> Problem details:
Scan the material below for lines with the word "screenshot" and reply with how many there are, nothing else.

> Records shown:
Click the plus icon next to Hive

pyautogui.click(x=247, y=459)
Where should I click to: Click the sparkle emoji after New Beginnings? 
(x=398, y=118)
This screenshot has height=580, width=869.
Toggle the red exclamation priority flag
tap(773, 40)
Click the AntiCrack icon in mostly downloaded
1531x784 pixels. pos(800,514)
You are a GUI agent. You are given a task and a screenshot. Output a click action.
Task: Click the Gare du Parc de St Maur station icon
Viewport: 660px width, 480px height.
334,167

==

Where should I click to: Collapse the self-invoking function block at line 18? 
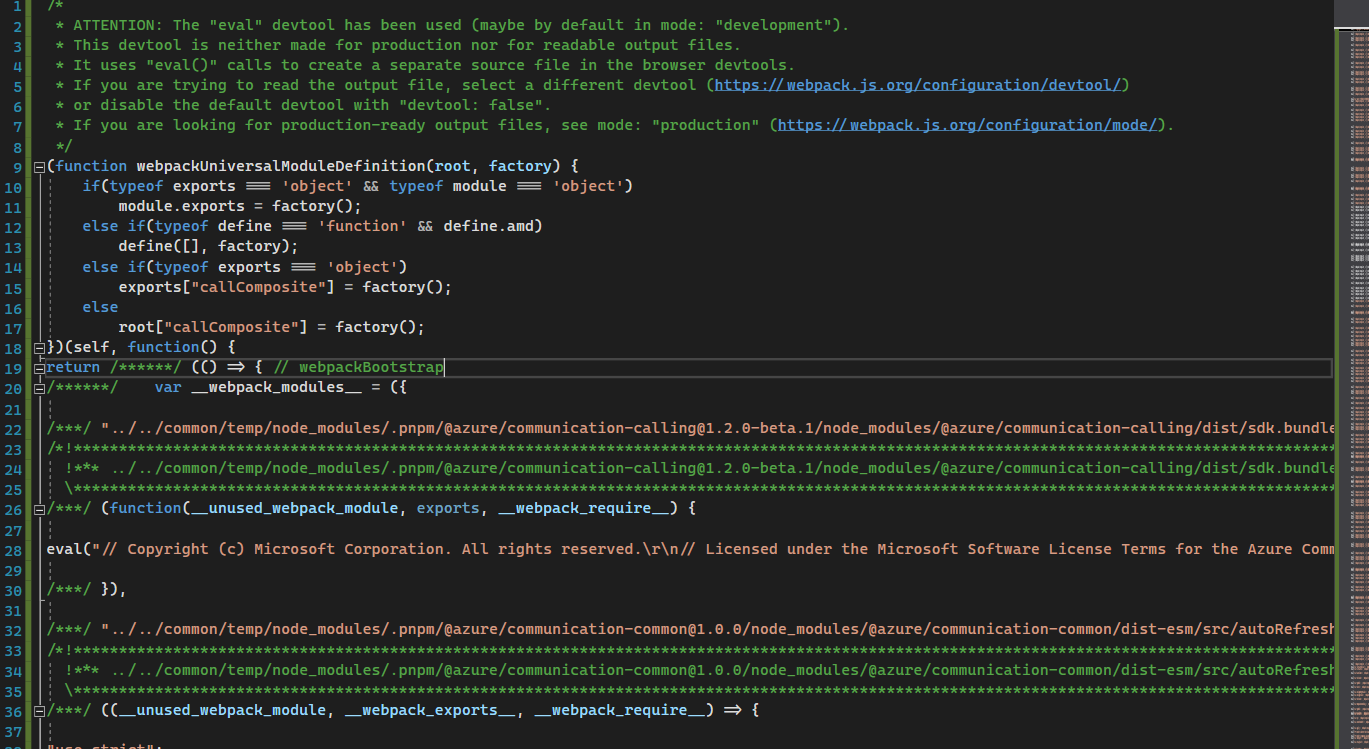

> Output below:
2